**Given exercise**
In the agile marketing text below, what model did software design adopt in the 1950s?
--- Start Source document ---
He contributed valuable information about the differences between “peace time” and “war time” companies, and how agile marketing worked in different settings. Here are a few key essentials we learned on how to adopt a more agile marketing strategy.

How do you define agile marketing?

In the 1950s, software design adopted the Waterfall Model, a technique used for building and construction. However, this system did not account for customer feedback. There was a strong false feedback loop as customer feedback was not involved in the process, and the only thing marketing had available was half-assed focus groups.

Agile is a systematic way to meet the day-to-day needs of a business, while still preserving some time to experiment and adapt throughout the process. You must constantly be moving between innovation and customer needs. There is an art to prioritizing both and it depends on if you company is in peace time or war time.

How do you define peace time and war time?
--- End Source document ---
--- Start Available data ---
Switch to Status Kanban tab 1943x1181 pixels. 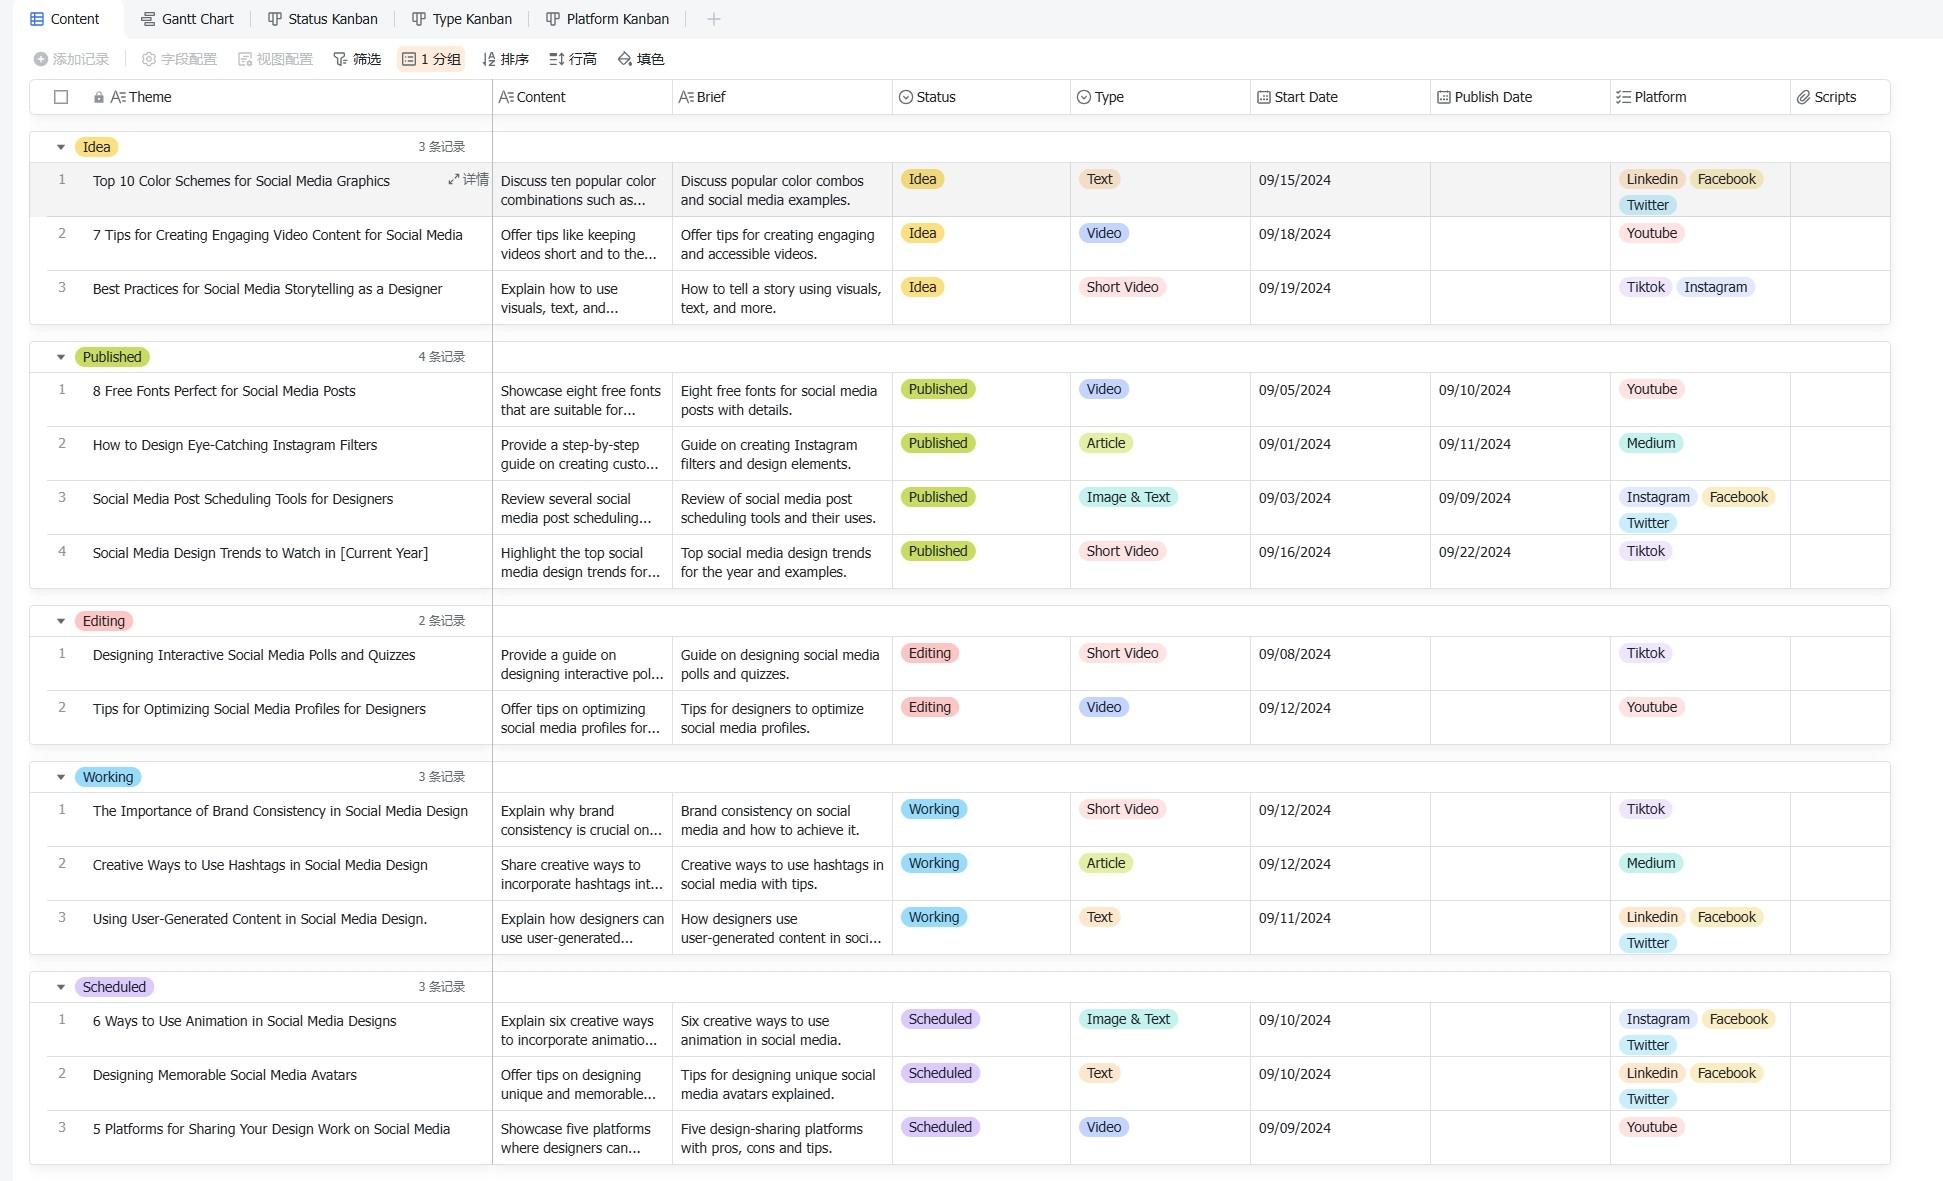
--- End Available data ---
**Exercise answer**
The Waterfall Model.